> [Data in this exercise]:
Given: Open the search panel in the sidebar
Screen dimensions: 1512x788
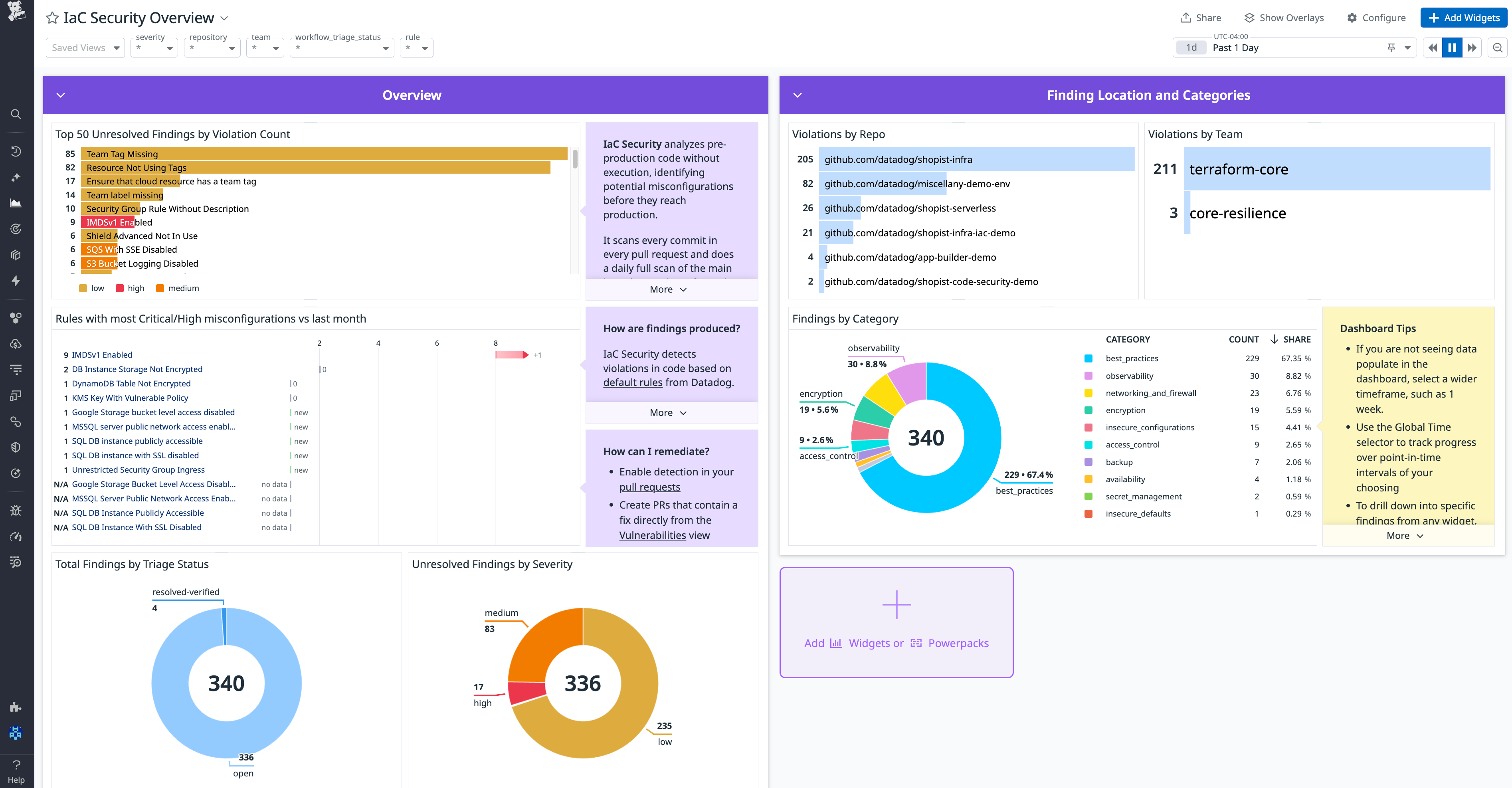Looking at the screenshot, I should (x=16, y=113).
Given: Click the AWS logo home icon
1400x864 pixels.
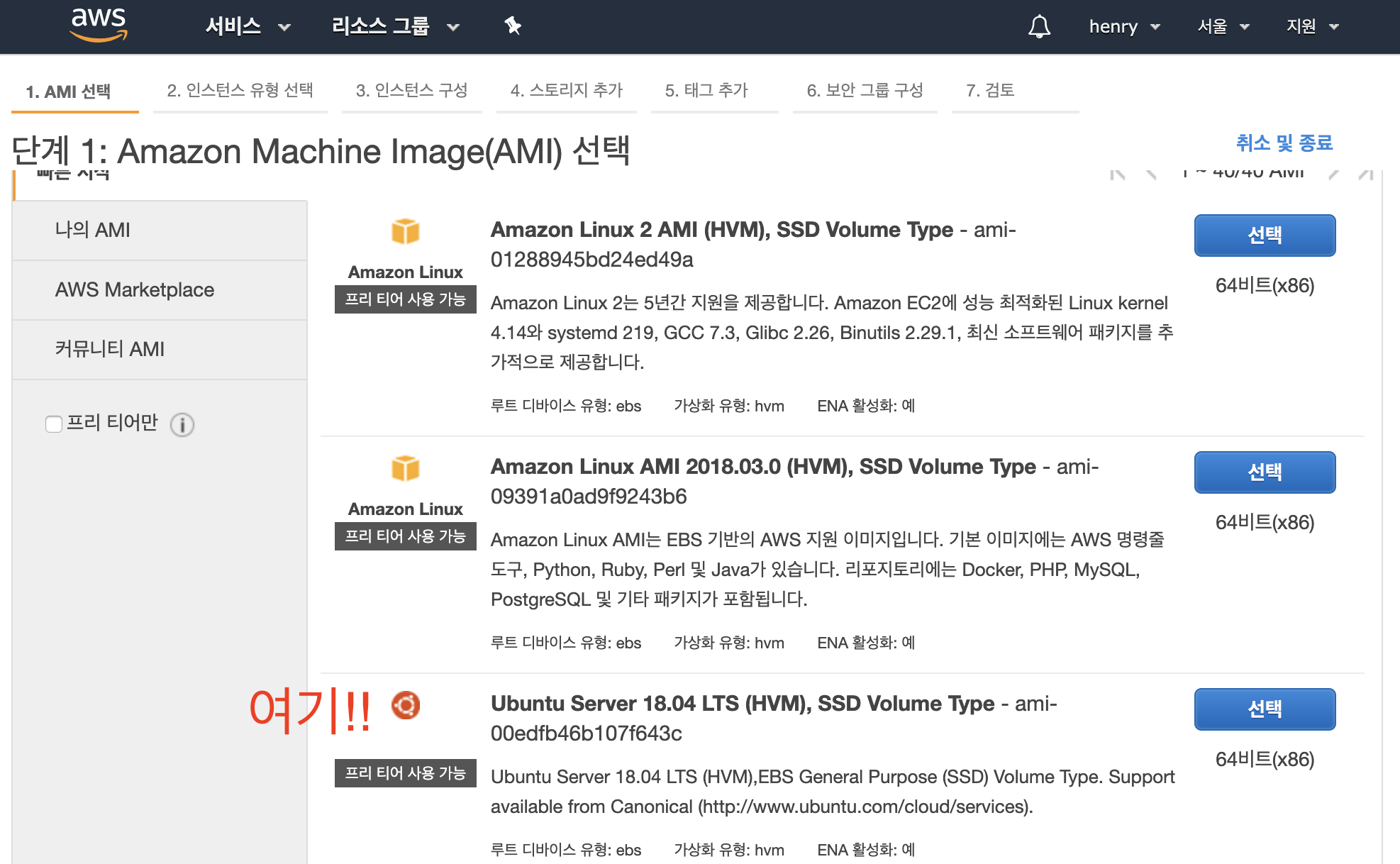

> [Your assignment]: Could you set down every record above exactly as written, leaving out the pictures?

> [Task solution]:
Given: Open the search panel in the sidebar
Screen dimensions: 1512x788
Looking at the screenshot, I should (x=16, y=113).
Given: Click the AWS logo home icon
1400x864 pixels.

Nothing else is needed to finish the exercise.